Zanubrutinib

Questo articolo riassume gli studi clinici che stanno valutando Zanubrutinib in diverse malattie del sangue e in altre condizioni. I trial analizzano soprattutto efficacia, sicurezza e risultati come risposta al trattamento o sopravvivenza libera da progressione. I pazienti coinvolti includono persone non trattate prima, con malattia recidivata o refrattaria, o con forme ad alto rischio.

Indice

Panoramica degli studi

Nel materiale fornito, Zanubrutinib viene studiato in molti trial clinici diversi, quasi tutti di tipo interventional, cioè studi in cui i partecipanti ricevono un trattamento assegnato dal protocollo dello studio.[1][2] I trial sono stati autorizzati o, in un caso, completati, e coprono fasi dalla 1 alla 4.[1][14]

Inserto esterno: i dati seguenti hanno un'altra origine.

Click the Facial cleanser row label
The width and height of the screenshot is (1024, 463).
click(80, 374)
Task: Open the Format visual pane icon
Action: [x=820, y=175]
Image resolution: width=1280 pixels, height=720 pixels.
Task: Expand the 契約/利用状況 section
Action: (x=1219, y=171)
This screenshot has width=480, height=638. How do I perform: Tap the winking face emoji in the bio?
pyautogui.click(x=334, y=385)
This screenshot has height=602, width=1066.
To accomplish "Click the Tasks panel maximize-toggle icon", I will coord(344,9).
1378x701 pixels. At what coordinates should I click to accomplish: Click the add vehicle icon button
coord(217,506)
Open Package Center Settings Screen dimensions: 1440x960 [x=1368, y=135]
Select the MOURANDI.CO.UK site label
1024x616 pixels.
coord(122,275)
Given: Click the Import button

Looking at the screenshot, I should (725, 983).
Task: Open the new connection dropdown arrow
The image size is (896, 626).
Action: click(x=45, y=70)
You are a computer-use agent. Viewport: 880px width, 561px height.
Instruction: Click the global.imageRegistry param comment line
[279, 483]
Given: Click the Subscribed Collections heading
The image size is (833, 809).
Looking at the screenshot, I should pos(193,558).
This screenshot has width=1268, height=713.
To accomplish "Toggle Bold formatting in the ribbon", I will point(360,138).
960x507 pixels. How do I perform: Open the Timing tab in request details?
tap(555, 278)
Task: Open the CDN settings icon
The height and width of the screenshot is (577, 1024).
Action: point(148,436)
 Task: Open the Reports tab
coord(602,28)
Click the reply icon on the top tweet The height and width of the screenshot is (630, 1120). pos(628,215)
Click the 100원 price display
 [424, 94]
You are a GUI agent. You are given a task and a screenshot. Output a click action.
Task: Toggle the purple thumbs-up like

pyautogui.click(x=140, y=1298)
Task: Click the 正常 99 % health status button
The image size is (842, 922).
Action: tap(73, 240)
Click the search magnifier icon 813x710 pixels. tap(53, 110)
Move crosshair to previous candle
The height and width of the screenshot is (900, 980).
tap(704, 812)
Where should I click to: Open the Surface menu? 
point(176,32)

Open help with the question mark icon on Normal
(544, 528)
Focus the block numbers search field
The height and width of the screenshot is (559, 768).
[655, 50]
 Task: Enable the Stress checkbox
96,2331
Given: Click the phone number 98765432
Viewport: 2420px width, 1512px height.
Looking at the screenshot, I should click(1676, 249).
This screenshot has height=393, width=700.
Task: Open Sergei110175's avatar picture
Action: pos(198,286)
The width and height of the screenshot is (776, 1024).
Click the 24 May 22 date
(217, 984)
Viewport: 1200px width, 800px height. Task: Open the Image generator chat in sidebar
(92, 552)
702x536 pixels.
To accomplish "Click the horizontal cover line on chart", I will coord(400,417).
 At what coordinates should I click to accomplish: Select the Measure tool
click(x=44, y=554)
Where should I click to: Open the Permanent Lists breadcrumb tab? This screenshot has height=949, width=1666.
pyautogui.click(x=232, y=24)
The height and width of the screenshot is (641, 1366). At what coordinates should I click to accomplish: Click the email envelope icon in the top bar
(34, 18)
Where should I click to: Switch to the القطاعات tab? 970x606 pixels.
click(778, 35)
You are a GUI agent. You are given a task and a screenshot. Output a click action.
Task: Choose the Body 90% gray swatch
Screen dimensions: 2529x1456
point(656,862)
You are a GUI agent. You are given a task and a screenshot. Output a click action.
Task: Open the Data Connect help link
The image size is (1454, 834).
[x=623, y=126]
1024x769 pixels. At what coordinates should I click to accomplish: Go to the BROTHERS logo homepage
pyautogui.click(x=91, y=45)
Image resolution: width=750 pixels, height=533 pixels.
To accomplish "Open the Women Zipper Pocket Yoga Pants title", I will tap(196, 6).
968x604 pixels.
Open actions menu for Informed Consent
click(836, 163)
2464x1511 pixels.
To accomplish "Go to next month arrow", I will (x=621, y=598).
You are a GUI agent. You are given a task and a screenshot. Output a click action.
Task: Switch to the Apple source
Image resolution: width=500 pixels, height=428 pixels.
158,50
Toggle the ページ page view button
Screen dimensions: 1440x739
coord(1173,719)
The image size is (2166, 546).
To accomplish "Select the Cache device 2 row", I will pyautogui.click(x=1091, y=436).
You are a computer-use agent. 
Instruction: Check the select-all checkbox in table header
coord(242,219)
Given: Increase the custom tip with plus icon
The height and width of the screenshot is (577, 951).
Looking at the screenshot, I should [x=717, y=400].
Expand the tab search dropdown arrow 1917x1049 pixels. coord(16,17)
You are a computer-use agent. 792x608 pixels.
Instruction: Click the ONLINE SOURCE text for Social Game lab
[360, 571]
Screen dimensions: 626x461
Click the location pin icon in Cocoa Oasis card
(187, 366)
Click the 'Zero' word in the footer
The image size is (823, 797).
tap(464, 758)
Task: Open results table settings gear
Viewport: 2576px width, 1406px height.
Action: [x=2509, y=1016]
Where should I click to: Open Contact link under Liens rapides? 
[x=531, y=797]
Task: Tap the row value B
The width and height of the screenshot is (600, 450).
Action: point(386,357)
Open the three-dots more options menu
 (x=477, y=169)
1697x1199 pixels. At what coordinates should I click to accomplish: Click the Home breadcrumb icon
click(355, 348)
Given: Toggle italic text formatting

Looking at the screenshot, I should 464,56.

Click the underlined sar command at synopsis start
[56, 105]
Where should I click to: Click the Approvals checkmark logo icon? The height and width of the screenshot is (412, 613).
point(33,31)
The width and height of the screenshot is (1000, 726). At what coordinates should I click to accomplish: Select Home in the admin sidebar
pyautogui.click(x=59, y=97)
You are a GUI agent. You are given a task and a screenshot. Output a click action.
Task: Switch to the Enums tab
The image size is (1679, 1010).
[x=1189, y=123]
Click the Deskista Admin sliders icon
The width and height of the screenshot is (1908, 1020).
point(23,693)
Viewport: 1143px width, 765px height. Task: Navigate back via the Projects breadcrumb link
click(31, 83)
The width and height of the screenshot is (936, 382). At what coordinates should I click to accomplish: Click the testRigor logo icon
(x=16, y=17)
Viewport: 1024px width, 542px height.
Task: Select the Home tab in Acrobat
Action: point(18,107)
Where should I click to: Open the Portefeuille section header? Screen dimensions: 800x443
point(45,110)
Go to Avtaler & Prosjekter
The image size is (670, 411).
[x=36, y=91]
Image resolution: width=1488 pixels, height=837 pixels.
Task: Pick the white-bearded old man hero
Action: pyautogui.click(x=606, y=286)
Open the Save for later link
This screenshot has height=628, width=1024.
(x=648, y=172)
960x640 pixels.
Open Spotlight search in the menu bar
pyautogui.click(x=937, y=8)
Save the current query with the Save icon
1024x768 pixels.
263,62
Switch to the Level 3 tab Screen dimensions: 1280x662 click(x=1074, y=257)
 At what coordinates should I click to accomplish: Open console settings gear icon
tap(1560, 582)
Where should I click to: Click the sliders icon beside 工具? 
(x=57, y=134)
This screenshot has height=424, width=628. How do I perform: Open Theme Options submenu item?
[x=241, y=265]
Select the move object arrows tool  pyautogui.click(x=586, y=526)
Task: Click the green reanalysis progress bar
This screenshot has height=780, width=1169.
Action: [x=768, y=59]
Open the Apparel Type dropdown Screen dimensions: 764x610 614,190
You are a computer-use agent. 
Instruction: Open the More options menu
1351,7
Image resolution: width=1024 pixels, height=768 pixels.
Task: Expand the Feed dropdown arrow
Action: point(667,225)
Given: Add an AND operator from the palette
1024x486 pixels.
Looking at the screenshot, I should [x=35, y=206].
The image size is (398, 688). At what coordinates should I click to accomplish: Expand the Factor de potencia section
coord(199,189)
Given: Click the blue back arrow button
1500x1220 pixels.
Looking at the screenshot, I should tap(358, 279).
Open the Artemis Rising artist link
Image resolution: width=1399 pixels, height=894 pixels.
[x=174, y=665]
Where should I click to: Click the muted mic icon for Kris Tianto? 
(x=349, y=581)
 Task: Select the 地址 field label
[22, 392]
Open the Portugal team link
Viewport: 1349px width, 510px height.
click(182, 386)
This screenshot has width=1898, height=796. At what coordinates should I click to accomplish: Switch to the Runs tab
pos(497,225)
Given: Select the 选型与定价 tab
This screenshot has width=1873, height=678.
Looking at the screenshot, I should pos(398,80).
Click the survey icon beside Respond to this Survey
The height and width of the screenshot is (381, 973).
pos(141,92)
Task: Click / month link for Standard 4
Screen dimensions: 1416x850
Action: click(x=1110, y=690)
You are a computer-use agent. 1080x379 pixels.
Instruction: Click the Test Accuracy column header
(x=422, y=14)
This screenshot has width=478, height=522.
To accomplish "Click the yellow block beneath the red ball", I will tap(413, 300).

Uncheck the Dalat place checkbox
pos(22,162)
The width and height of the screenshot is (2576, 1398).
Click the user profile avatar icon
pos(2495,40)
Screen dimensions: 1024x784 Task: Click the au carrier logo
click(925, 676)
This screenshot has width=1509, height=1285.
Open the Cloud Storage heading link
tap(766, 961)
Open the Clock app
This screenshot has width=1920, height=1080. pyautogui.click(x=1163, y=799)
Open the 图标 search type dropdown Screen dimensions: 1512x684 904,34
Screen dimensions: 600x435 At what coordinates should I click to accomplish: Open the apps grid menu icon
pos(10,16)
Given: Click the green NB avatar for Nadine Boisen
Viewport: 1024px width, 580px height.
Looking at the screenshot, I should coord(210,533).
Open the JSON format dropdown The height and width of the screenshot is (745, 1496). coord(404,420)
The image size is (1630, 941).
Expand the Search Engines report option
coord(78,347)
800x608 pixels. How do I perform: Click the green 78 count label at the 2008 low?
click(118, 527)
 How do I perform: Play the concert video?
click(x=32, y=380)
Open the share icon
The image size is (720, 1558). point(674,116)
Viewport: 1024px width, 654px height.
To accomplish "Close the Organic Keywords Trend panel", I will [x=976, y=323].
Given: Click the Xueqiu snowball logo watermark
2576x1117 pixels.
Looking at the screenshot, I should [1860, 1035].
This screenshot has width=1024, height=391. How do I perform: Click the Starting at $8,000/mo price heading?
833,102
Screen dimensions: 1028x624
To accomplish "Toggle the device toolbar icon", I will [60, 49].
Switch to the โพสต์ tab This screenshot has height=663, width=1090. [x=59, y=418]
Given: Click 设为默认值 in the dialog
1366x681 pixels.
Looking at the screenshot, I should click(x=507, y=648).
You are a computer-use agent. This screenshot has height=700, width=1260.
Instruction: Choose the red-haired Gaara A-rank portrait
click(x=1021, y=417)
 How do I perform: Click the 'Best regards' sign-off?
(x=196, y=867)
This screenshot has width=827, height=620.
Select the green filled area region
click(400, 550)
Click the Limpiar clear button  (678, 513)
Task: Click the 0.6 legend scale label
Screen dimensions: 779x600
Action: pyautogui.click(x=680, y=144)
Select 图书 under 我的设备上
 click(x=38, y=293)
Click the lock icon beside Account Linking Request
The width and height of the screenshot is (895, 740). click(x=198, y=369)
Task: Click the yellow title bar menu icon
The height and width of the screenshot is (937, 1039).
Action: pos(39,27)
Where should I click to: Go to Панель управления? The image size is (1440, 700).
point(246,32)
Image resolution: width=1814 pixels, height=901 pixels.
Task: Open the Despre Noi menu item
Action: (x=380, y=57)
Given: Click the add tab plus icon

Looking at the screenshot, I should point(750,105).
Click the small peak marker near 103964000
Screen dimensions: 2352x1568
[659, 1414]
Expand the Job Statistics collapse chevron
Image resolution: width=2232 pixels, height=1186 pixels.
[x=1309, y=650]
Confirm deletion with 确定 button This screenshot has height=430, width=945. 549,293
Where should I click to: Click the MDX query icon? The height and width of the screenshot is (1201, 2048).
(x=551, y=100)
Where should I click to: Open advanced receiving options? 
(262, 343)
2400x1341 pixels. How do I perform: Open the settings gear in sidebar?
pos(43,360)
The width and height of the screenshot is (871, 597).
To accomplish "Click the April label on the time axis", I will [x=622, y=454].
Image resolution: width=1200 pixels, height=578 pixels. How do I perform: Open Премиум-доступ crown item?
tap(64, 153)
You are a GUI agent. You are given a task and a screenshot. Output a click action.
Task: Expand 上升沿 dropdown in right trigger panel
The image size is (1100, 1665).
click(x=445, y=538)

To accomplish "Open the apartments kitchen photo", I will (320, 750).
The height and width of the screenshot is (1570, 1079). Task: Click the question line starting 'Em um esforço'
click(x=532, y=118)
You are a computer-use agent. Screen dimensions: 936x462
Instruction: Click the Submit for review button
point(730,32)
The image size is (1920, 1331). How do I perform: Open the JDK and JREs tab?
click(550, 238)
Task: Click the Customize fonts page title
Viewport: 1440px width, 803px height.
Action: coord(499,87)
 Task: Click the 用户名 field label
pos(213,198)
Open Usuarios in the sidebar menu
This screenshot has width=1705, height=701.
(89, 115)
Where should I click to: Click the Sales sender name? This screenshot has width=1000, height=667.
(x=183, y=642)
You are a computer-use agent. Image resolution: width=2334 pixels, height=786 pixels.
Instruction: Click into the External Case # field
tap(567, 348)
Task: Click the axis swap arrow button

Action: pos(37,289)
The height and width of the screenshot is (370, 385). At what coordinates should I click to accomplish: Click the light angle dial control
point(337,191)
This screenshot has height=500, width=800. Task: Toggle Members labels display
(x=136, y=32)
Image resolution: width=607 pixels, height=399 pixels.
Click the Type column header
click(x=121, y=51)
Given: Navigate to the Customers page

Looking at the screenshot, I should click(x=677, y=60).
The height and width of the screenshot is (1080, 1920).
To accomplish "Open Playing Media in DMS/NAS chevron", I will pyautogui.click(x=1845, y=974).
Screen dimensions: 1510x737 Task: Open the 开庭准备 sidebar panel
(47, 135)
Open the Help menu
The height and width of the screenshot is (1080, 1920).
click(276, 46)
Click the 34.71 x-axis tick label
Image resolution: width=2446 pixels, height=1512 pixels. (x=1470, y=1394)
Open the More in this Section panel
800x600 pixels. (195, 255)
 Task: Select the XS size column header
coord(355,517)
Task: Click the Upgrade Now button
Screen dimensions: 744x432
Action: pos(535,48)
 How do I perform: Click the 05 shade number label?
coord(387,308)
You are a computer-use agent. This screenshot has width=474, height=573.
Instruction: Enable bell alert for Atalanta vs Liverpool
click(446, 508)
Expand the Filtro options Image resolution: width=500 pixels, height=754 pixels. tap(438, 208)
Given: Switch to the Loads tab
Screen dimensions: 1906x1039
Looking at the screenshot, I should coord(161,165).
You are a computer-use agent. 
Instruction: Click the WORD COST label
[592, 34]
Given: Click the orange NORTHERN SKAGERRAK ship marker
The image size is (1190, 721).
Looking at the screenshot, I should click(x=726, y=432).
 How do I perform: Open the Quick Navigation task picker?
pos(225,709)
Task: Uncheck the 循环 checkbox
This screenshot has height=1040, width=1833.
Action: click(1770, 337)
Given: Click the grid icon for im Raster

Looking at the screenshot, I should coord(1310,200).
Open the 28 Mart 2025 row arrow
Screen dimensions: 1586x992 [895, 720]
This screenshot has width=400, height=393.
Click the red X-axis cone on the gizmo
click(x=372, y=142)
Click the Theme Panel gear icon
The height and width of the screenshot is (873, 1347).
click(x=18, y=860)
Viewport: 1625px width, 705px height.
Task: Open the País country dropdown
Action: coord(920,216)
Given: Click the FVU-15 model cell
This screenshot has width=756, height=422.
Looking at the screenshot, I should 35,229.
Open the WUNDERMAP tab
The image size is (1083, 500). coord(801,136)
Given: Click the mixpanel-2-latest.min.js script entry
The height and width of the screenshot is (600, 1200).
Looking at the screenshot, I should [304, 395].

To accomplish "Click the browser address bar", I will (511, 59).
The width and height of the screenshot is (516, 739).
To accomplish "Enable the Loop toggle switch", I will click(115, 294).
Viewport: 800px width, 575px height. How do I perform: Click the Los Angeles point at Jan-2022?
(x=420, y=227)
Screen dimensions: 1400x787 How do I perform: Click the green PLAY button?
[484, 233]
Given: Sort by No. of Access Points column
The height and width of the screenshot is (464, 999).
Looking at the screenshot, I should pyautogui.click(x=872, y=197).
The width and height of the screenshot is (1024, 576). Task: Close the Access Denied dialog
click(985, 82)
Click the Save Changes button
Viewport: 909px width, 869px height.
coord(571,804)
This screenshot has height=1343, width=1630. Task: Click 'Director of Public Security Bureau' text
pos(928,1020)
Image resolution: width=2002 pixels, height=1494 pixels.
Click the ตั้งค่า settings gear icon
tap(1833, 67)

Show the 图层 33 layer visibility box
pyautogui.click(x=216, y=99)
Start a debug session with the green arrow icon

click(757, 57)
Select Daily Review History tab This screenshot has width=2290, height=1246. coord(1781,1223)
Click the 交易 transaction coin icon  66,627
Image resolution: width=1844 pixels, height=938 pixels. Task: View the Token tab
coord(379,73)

Gli studi non si concentrano su una sola malattia, ma su diversi tumori del sangue e su alcune condizioni correlate, come neuropatie e malattie renali.[1][8][10] In molti casi Zanubrutinib è usato da solo o in combinazione con altri farmaci già noti nello studio.[3][6]

Malattie studiate

Una parte importante dei trial riguarda la leucemia linfatica cronica (CLL), sia nei pazienti non trattati prima sia in quelli già trattati o con malattia recidivata o refrattaria.[4][6][12] Alcuni studi includono anche la sindrome linfoproliferativa di piccole cellule (SLL), che compare insieme alla CLL in alcuni protocolli.[12]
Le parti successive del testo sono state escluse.